Sur le thème de l'opposition
entre sunnites et chiites que des monarchies du Golfe ont alimentée
après l'invasion de l'Irak
et encore plus fortement avec l'échec
de la guerre israélienne au Liban.
Cette indéniable victoire politique, mais aussi militaire
de la résistance libanaise reste
en travers de la gorge de Zawahiri, tout autant que de celles des généraux israéliens et des Américains.
Il est cocasse
de l'entendre accuser l'Iran
de collusion avec les Américains en Irak, alors que
la violence aveugle pratiquée
par Al-Qaïda a servi à entraver les mouvements de
résistance nationale irakiens
authentiques. Ce sont ces actions qui ont créé une
situation de défiance confessionnelle
en Irak, largement utilisée par l'occupant et ses hommes.

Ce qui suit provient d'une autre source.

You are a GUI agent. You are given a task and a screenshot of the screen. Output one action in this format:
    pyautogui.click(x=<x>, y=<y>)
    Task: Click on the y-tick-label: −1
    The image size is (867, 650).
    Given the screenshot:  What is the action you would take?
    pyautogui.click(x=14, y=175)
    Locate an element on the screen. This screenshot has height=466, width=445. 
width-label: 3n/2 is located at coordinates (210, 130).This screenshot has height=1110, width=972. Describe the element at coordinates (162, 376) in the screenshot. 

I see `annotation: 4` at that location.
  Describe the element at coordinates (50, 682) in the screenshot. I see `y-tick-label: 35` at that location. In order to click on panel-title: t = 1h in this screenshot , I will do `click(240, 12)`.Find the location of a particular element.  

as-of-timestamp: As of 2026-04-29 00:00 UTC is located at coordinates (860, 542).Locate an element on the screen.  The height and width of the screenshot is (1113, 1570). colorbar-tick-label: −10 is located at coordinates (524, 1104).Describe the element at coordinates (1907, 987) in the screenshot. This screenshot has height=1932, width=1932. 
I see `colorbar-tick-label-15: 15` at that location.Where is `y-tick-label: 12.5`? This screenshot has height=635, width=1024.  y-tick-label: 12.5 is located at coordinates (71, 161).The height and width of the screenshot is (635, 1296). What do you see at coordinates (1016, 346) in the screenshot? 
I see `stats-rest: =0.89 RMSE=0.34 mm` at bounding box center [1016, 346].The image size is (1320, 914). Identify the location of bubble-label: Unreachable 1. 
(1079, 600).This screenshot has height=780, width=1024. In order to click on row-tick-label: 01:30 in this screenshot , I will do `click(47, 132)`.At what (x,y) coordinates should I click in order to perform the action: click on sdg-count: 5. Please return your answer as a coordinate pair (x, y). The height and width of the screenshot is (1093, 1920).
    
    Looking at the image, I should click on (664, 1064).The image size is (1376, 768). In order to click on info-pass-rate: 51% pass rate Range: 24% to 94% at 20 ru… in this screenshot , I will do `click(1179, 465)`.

Le but étant de casser ce retour de la volonté de résister impulsé par le combat du Hezbollah contre
l'agression israélienne.
Pour les Américains,
Ayman Zawahiri et Oussama Ben Laden sont des ennemis utiles, ceux qui légitiment les occupations et le contrôle
direct sur les ressources.
Tout le contraire d'un Hassan Nasrallah dont la démarche rationnelle et déterminée
se base sur un discours responsable et sur une authentique organisation politique. C'est d'ailleurs cet ancrage
populaire et cette responsabilité politique qui rendent le Hezbollah si dangereux aux yeux des Américains et des Israéliens. Il ne leur donne
pas de prétexte facile pour occuper.
Au Liban, il
leur a opposé une résistance politique farouche
après l'échec de l'entreprise
guerrière israélienne, soutenue par les Américains.
Les outrances
de Zawahiri, ses
discours vindicatifs qui vont dans le sens
de certains médias satellitaires arabes spécialisés dans la provocation à
la haine confessionnelle, n'ont pas d'effets en dehors des illuminés et des
desperados qui gravitent autour
de la nébuleuse.
Malgré l'ignoble matraquage destiné à entretenir la méfiance entre sunnites et chiites,
on sait que le Hezbollah est un authentique mouvement de résistance. On sait aussi quels désastres
ont été apportés
par Al-Qaïda. On sait que chacun de ses messages sert les desseins des militaristes occidentaux.